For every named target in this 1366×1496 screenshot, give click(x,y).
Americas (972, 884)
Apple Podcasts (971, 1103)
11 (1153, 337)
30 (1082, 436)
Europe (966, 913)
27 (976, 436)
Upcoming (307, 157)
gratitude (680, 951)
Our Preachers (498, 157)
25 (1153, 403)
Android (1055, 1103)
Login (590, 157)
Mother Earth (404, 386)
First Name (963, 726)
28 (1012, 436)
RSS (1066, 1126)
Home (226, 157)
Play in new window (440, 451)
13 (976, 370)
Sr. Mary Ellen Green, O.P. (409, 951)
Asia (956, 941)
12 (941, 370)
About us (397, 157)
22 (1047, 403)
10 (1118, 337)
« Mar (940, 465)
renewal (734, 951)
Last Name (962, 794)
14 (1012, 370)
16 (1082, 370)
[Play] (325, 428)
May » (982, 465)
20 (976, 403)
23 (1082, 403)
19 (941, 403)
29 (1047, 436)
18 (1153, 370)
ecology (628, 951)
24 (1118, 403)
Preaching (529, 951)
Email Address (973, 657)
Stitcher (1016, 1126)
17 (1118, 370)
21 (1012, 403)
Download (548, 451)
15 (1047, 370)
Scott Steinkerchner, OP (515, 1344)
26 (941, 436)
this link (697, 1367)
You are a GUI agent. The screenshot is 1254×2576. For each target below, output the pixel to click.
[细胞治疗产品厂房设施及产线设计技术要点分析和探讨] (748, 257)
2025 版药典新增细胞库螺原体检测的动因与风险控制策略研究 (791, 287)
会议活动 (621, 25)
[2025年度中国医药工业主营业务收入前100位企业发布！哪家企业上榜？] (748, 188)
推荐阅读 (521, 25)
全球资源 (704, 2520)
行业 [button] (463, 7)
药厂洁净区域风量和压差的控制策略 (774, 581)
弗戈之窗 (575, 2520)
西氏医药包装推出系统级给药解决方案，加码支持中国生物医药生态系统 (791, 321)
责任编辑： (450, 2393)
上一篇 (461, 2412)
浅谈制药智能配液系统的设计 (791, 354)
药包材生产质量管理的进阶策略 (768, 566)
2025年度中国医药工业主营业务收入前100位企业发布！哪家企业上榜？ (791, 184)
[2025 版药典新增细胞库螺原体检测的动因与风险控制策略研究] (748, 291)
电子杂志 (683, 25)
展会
• • • • • • •
• [Task brief]
Give the number of lines that hold the word "screenshot" in these records, with nothing added.

• [Task result]
2